The family unit has undergone so many structural changes over the years. The traditional mother/father/children household structure has transitioned, for many, to include stepparents and stepchildren.
For those who have undergone the ritual of blending a family, you know all-too-well, the importance of preparing the home team for the new teammates. If you’re successful you will meet with minimal to no resistance but if you are like the majority you should expect to hit a few bumps along the way.
The process of blending a family can be a challenging one not only for the adults but also for the children involved. It may not be easy for someone to transplant their old habits into a new habitat or readily adapt to new living arrangements for many reasons.
In their own right, the combined matriarch and patriarch of the new household will experience their own challenges. They will have to learn to manage the different emotions that present from each individual involved, including themselves.
They must adjust to each other’s differences that weren’t prominent in the separate living stage of the relationship.
They each may have different parenting styles and may fall on different sides of the spectrum where discipline is concerned. Those two issues alone are enough to tear down a marriage if it is not addressed immediately and properly.
Balance is everything.
Both parents (because a step parent is a parent) should be on mutual ground in the decision-making process when it comes to raising the children, if the plan is to do it effectively.
One very damaging habit biological parents have is wanting a step parent to be an active caregiver but then disagree with every decision they make because he/she is not the (biological) parent.
It’s confusing. It’s sets a tone that minimal respect is necessary from the children and it’s a marriage killer. If you marry someone you should have done all the necessary research to feel certain that person has the best interests for the family. If you have to second guess that then maybe YOU made the wrong decision. Message.
If all is good then your priority should be to formulate a parenting plan that you can both agree to and, for those occasions where there may be a difference of opinion, keep it between the two of you.

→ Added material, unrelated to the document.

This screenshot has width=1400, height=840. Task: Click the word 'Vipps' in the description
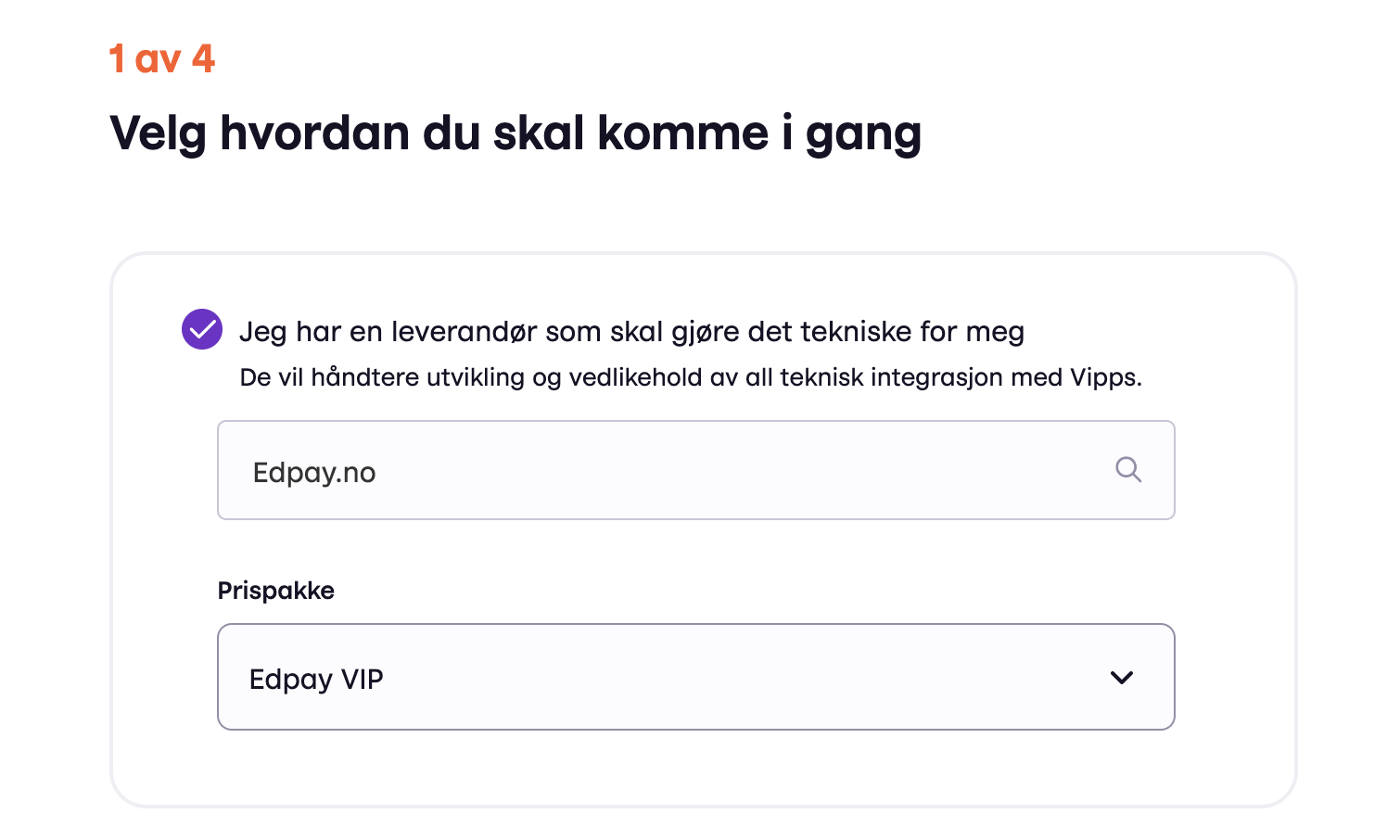click(x=1103, y=377)
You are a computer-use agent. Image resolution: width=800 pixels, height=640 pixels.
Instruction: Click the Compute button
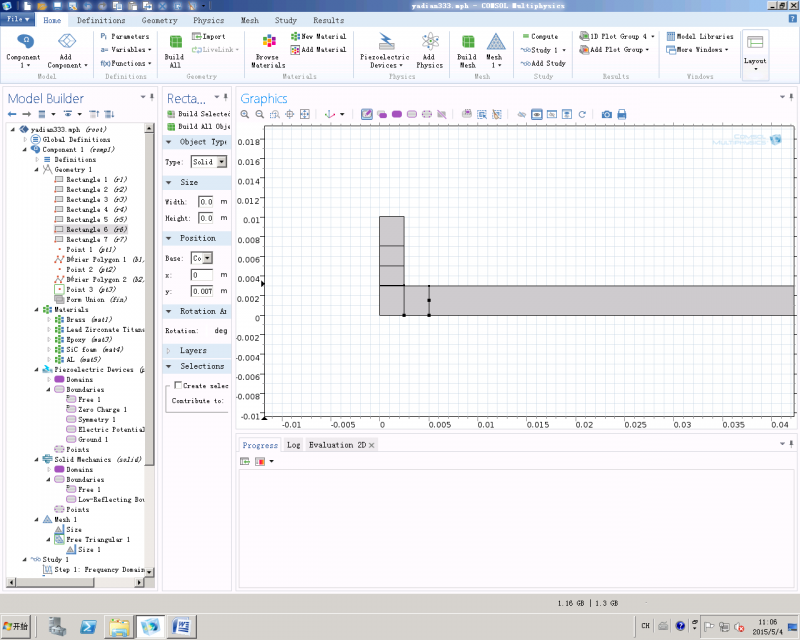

In addition to forming a cultivating relationship with each other, bonding with the children is also very important. Step parents should place emphasis on gaining the trust of their stepchildren but also need to construct boundaries that will balance that trust with expectations.
Creating an open line of communication early on is the best ally you can have. Remember, they are just children but they have a lot of personality and opinion. Allow them to share it!
In the face of change, children may have the most difficulty adjusting and accepting the new arrangements. Children who have been at the center of a breakup or divorce are more emotionally prone to resist the new norm and will require time and patience to help them come into full understanding and acceptance.
During the process children’s emotions may come on faster than you can blink.
Here’s some jealousy?
With a side order of sibling rivalry.
And that’s the fun stuff compared to the fears.
Fear that the biological parent will love the new additions more than them.
Fear that having a step parent means they cannot love the other biological parent.
Fear that the biological parent who does not live in the home will be hurt or angry if they like or even love the step parent.
Teamwork makes the dream work!
Help your child get over those fears. Reassure them that 1) their parents will always be their parents, 2) their parents will always love them no matter what and 3) its ok to get along with the step parent. If both biological parents, along with the step parent, can be on board with calming a child’s fears, you’re already at the success finish line.
The pink elephant in the room.
There may be resistance from the biological parent who does not live in the home regarding the new arrangements. This may be the biggest factor in the success of acclimation into a new life and, sadly, this makes the children’s acceptance of the situation that much more difficult.
Biological parents who do not live in the home and who harbor bitter feelings over a break up, divorce or an irrational fear that the new parent will “steal” their child away from them have the ability to create unnecessary additional stress for the live-in parents and emotional distress in the children.
They may hold on to this false belief that it is better for children to grow up in an unhappy dysfunctional home with biological parents instead of a rational functional home setting with a blended family.
Unfortunately, not all originals work best.
A child who lives in a home filled with anger, animosity, hate and, in some instances, violence and fear is not an emotionally healthy one. Teaching your child to be angry and fear the moment both parents are in the same room is a horrible trait to pass on.
Fighting against a biological parents new relationship, especially when there is no danger or inappropriate behavior towards the child, is not in the best interest of the children and can be very damaging to a childs emotional state.
If all else fails.
If your differences can not be worked out and, the child’s best interest are truly on the table, it may be time to call in the help of a professional.